Parsing the compressed data and extracting the JSON data

This part proved to be a lot more complex, I’ve used the ndjson R package extensively in the past and it handles gzipped versions too, but I didn’t want to have to create local files manually for each discovered file in S3. After some digging in the aws.s3 codebase I found the s3read_using function that lets you specify how you want to handle the file retrieved from S3 using your own function.

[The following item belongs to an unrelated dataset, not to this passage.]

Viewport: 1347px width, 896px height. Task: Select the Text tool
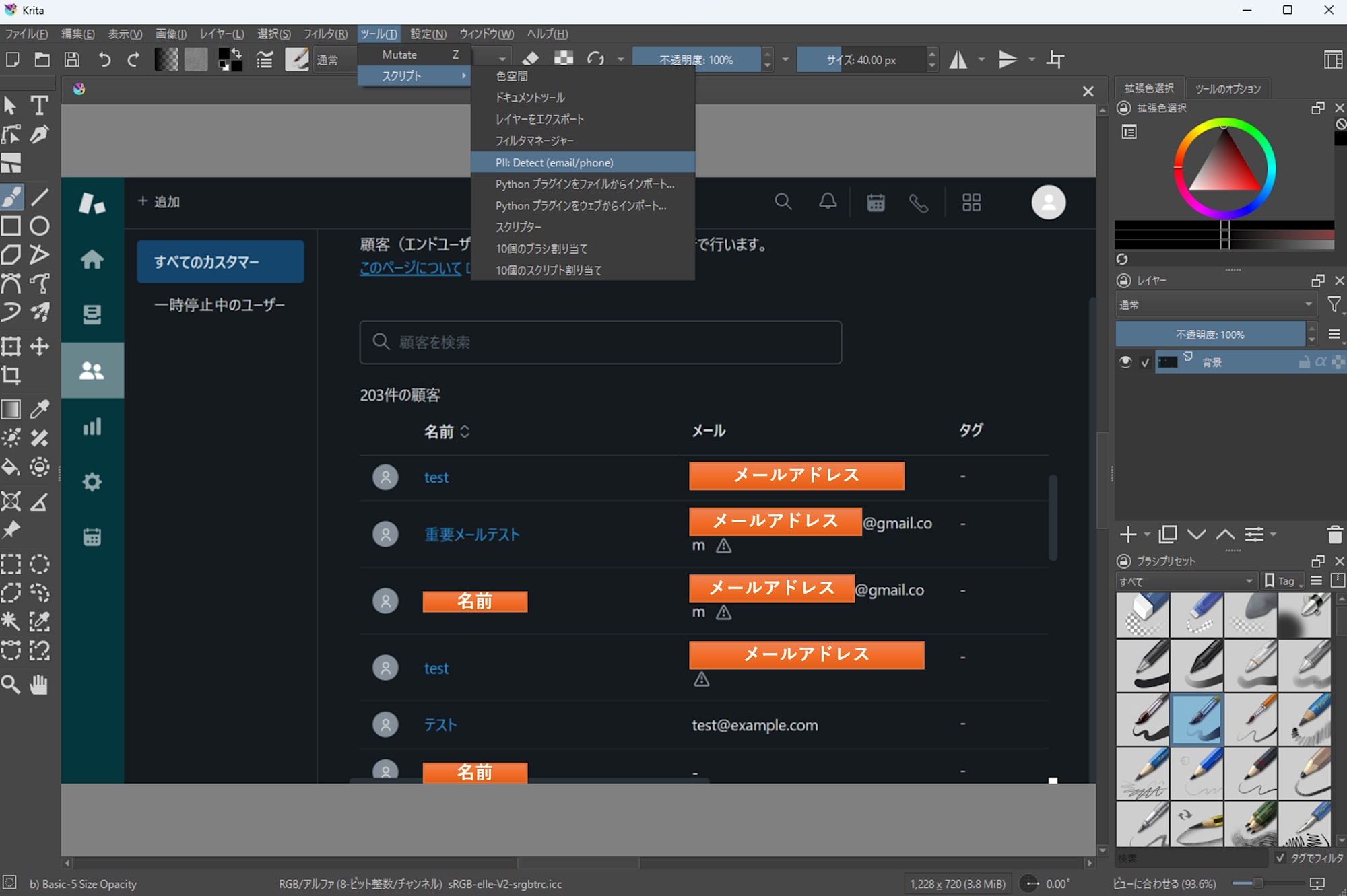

In the code below I added a function that s3read_using can use to parse the data from S3 and return a data table using the ndjson package’s stream_in function.

 1
 2
 3
 4
 5
 6
 7
 8
 9
10
11
12
13
14
15
# processModerationFile
#
# function to process each gzipped ndjson file of reddit moderations
# returns the parsed ndjson data as a data table
# 
processModerationFile <- function(path_to_S3_data_item) {
  print(path_to_S3_data_item)
  moderations <- stream_in(path_to_S3_data_item, c('dt'))
  moderations
}

# read the S3 data for this s3 object and pass the data to the specified function (processModerationFile)
mod_data <- s3read_using(FUN=processModerationFile,object=s3_full_path, 
    # you can leave these "opts" out if you are not using minio as your local S3 storage
  opts= c(use_https = FALSE, region = ""))

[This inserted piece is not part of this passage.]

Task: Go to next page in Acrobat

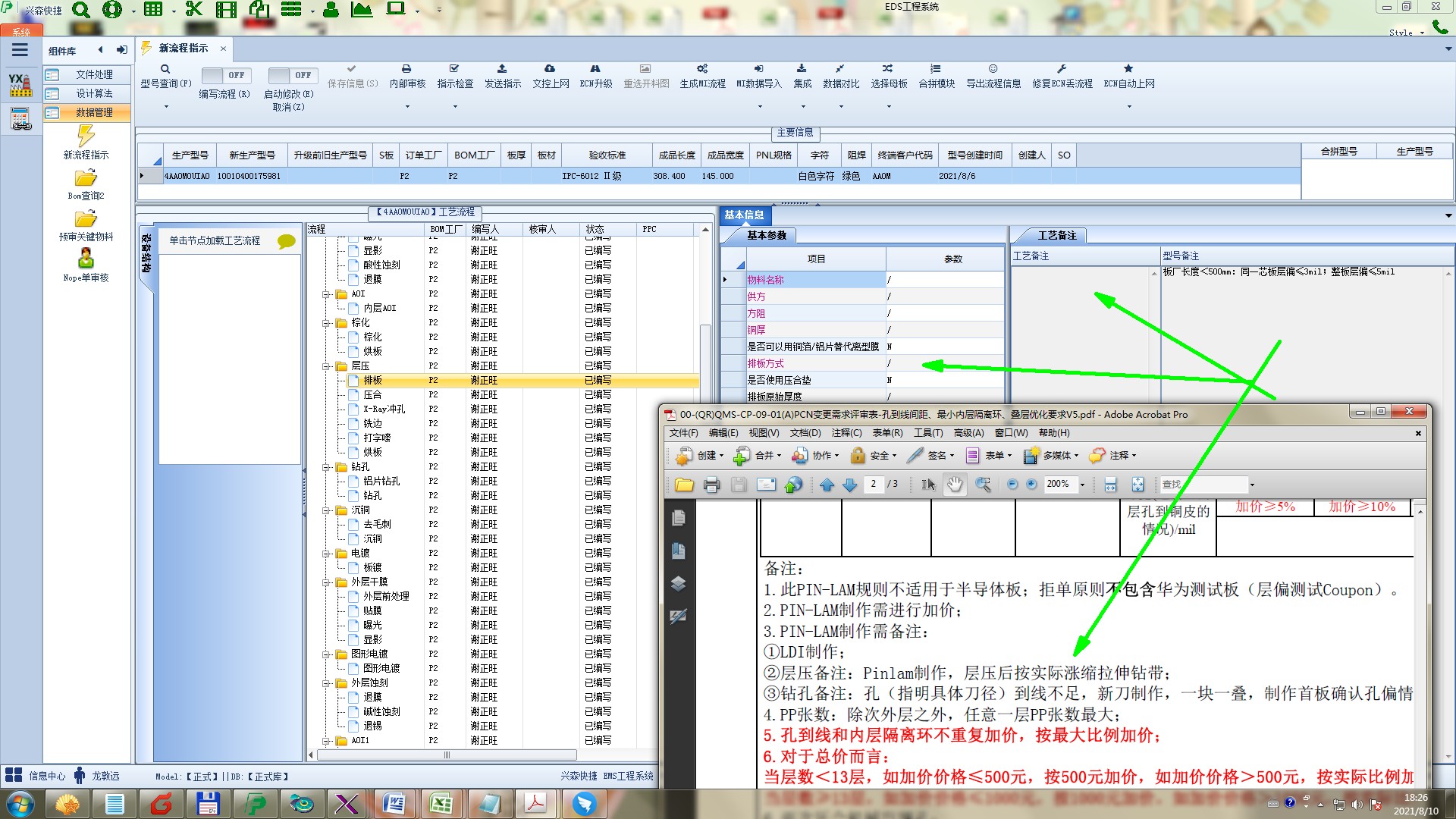Action: [x=850, y=485]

Summarising r-conspiracy actions from gzipped NDJSON data

Putting it all together the code below shows setting the required environment variables, a function to parse the NDJSON data, a function to summarise the data for each year and then the main code that lists the files in the bucket and loops over them and calls the two functions above ending up with a single set of summarised data that you can visualise as needed.

 1
 2
 3
 4
 5
 6
 7
 8
 9
10
11
12
13
14
15
16
17
18
19
20
21
22
23
24
25
26
27
28
29
30
31
32
33
34
35
36
37
38
39
40
41
42
43
44
45
46
47
48
49
50
51
52
53
54
55
56
57
58
59
60
61
62
library(aws.s3)
library(ndjson)
library(foreach)
library(tidyverse)

# set environment variables for AWS S3 connection, these could be set exeternally
Sys.setenv(
  "AWS_ACCESS_KEY_ID" = "YOUR_ACCES_KEY",
  "AWS_SECRET_ACCESS_KEY" = "YOUR_SECRET_KEY",
  "AWS_DEFAULT_REGION" = "us-east-1", # change this to your AWS S3 region if it's not us-east-1

  # leave this off if you aren't using minio as your s3 storage locally
  "AWS_S3_ENDPOINT" = "127.0.0.1:9000"
)

# processModerationFile
#
# function to process each gzipped ndjson file of reddit moderations
# returns the parsed ndjson data as a data table
# 
processModerationFile <- function(path_to_S3_data_item) {
  print(path_to_S3_data_item)
  moderations <- stream_in(path_to_S3_data_item, c('dt'))
  moderations
}

# processModerationYear
#
# function to process the reddit moderations for a year
# returns a summary of the moderations for that year
#
processModerationYear <- function(moderations, file_year) {
  moderations %>% 
    mutate (
      year = file_year
    ) %>% group_by(year, action, mod) %>%
    summarise(num_actions = n())
}

# the name of the s3 bucket
item_bucket <- "reddit-conspiracy-data"
# list the files in the bucket
yearly_conspiracy_files <- get_bucket(item_bucket, use_https = FALSE, region ="")

# loop over the files in the bucket and row bind the results of each loop iteration
moderation_summary <- foreach(j=1:length(yearly_conspiracy_files), .combine = rbind) %do% {
    
  # get the s3 item for this iteration
  s3_item = yearly_conspiracy_files[[j]]
  # construct a full path for the item
  s3_full_path = stringr::str_interp("s3://${s3_item$Bucket}/${s3_item$Key}")
  # extract the year from the first 4 characters of the file name
  file_year = stringr::str_sub(s3_item$Key, 1,4)
  
  # read the S3 data for this s3 object and pass the data to the specified function (processModerationFile)
  mod_data <- s3read_using(FUN=processModerationFile,object=s3_full_path, 
  # you can leave these "opts" out if you are not using minio as your local S3 storage
  opts= c(use_https = FALSE, region = ""))
  
  # process the received data, summarise and return
  processModerationYear(mod_data, file_year)
}

Hopefully this will be useful to someone else accessing AWS S3 from R, there are a few tricks to learn but it’s fairly straight forward once you have figured them out.